---- Фрагмент текста

Новости
Яркие цитаты из самобытных рассказов Василия Шукшина
2 октября, во время съемок легендарного фильма о Великой Отечественной войне «Они сражались за Родину» умер Василий Шукшин – писатель, кинорежиссер, сценарист, актер, ставший ярким, явлением в культурной жизни России.
Родившийся в крестьянской семье, в маленькой деревушке на Алтае суровый и серьезный Шукшин прожил трудное детство, в 13-ть заменил семье погибшего на войне отца. Ему пришлось много работать, чтобы прокормить младших братьев. Отслужив в армии, попробовав много видов деятельности (даже в партийных инструкторах побывал Василий Макарович), женившись, уже перейдя в возраст зрелости, Шушин решился поступать во ВГИК.

--------

» Задание A
Выпишите из фрагмента о Шукшине дословно отрывок, начиная со слов «Родившийся в крестьянской» и продолжая до слов «поступать во ВГИК.».
» Задание B
Во время съемок какого фильма умер Василий Шукшин, согласно фрагменту о нем?
Для работы записи не понадобятся.

---- Записи

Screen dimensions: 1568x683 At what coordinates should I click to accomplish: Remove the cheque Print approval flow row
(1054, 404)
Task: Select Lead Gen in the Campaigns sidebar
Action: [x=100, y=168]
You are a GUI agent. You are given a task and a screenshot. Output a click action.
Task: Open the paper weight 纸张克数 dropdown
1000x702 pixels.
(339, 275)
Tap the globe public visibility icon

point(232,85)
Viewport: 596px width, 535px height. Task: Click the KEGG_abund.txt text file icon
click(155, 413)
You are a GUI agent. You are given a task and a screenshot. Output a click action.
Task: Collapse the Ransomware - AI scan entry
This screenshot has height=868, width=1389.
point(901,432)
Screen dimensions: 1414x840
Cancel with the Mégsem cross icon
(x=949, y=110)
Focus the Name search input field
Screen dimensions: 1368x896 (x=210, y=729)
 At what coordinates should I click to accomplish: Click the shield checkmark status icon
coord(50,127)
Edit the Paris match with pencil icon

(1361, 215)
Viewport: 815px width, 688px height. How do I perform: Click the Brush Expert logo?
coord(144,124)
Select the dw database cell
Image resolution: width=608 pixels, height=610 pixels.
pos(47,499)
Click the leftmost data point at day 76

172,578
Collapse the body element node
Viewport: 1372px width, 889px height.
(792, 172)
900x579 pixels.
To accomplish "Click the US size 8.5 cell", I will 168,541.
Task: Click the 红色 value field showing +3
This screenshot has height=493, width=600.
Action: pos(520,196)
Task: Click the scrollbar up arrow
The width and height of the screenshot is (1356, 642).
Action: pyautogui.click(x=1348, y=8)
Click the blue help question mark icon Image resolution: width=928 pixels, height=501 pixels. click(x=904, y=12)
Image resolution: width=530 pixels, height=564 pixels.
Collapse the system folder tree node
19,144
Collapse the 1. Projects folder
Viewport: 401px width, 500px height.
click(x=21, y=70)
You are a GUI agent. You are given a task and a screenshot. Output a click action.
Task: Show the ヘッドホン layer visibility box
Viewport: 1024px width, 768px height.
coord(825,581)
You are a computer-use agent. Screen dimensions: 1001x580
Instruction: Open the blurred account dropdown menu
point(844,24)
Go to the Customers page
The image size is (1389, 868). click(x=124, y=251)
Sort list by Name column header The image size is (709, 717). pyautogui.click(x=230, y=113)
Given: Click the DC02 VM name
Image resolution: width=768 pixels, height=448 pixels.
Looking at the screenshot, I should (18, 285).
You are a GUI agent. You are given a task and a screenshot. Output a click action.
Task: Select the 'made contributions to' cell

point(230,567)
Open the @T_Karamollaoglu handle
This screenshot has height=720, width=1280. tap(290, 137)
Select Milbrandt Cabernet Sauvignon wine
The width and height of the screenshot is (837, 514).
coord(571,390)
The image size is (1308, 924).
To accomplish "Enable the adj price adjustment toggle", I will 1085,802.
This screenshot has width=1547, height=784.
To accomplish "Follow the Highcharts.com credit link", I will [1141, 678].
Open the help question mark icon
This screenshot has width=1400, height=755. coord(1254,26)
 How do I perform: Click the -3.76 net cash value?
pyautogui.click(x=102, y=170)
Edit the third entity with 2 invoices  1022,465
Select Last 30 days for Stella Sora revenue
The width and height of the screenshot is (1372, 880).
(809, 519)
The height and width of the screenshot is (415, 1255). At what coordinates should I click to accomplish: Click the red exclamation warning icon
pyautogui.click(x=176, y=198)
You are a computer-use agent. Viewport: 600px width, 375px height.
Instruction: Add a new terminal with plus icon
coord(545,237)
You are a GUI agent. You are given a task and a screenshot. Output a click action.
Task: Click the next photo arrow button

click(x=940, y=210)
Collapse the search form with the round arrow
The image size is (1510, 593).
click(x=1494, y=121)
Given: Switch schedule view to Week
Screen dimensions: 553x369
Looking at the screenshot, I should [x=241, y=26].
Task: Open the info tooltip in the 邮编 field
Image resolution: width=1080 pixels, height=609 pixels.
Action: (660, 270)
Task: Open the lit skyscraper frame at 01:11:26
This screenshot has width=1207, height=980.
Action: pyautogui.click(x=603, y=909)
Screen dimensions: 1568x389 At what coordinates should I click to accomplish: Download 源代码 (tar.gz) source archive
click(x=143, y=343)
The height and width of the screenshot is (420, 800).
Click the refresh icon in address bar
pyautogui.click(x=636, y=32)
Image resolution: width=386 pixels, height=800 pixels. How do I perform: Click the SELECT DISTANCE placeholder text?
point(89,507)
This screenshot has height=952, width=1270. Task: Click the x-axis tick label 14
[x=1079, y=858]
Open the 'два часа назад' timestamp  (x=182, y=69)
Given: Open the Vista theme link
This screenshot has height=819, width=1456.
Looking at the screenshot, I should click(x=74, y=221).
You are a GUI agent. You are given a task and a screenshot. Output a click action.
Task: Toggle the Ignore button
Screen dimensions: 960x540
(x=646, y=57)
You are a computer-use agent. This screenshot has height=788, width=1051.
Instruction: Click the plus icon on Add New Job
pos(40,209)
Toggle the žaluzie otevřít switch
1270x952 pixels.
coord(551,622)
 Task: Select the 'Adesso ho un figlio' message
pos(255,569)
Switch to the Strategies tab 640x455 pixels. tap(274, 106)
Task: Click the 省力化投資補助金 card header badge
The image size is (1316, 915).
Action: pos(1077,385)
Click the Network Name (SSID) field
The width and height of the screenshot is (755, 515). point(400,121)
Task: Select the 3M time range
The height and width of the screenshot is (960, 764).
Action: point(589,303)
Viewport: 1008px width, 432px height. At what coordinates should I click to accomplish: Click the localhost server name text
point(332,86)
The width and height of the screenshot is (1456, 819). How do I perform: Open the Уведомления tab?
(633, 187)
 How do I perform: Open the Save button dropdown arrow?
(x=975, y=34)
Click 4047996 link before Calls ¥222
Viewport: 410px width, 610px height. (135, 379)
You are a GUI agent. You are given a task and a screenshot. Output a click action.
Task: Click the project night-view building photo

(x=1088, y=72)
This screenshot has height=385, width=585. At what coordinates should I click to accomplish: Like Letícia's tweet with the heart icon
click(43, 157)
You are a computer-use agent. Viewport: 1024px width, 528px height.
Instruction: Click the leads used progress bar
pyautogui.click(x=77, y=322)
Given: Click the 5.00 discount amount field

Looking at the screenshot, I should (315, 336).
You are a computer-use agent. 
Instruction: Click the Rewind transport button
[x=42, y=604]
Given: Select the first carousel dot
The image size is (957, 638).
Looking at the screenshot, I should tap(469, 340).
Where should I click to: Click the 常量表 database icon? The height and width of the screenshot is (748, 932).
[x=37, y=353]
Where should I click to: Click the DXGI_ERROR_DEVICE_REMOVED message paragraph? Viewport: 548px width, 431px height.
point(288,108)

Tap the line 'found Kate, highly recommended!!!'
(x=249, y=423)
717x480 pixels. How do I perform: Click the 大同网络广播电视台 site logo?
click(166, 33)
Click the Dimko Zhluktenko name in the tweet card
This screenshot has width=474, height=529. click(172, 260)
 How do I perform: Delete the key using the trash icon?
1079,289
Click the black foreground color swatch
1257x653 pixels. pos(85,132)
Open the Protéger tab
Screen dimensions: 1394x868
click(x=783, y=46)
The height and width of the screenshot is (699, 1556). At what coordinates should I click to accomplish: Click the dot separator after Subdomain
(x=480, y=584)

--------

» Образец ответа A
Родившийся в крестьянской семье, в маленькой деревушке на Алтае суровый и серьезный Шукшин прожил трудное детство, в 13-ть заменил семье погибшего на войне отца. Ему пришлось много работать, чтобы прокормить младших братьев. Отслужив в армии, попробовав много видов деятельности (даже в партийных инструкторах побывал Василий Макарович), женившись, уже перейдя в возраст зрелости, Шушин решился поступать во ВГИК.

» Образец ответа B
Во время съемок фильма «Они сражались за Родину».